__Directive 1__:
Answer these questions from the excerpt on public records, each answer on its own line marked to match. (a) At least how many main elements does the statutory definition contain? (b) Which section is cited for the definition of documentary materials? (c) What kind of record does the excerpt say is not a public record?
__Directive 2__:
Copy the part of the excerpt on public records that runs from "The statutory definition" up to and including "some governmental function.".
----- Excerpt
The statutory definition of a “public record” contains at least three main elements. The document must be: A “documentary material” “used” “in the conduct” of some governmental function.

(1) Documentary materials. A “public record” can be any “documentary materials, regardless of physical form or characteristics.” Section 25-61-3(a). Public records include “all books, records, papers, accounts, letters, maps, photographs, films, cards, tapes, recordings or reproductions thereof.” Id. E-mails are “documentary materials.”

(2) “Used” by a public body. A “public record” is a record “having been used, being in use, or prepared, possessed or retained for use” by a public body. Id.

(3) The “conduct” of a governmental function. To be a “public record,” a document must be used in the “conduct, transaction or performance of any business, transaction, work, duty or function of any public body, or required to be maintained by any public body.” Id. Almost all records held by a public body relate to the conduct of government; however, some do not. A purely personal record having absolutely no relation to the conduct of government is not a “public record.”
----------
----- Stored data
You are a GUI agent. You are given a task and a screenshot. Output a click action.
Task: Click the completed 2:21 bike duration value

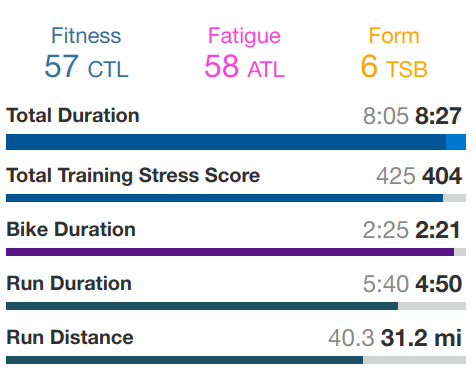pyautogui.click(x=438, y=230)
----------
__Exercise output 1__:
(a) Three.
(b) Section 25-61-3(a).
(c) A purely personal record having absolutely no relation to the conduct of government.

__Exercise output 2__:
The statutory definition of a “public record” contains at least three main elements. The document must be: A “documentary material” “used” “in the conduct” of some governmental function.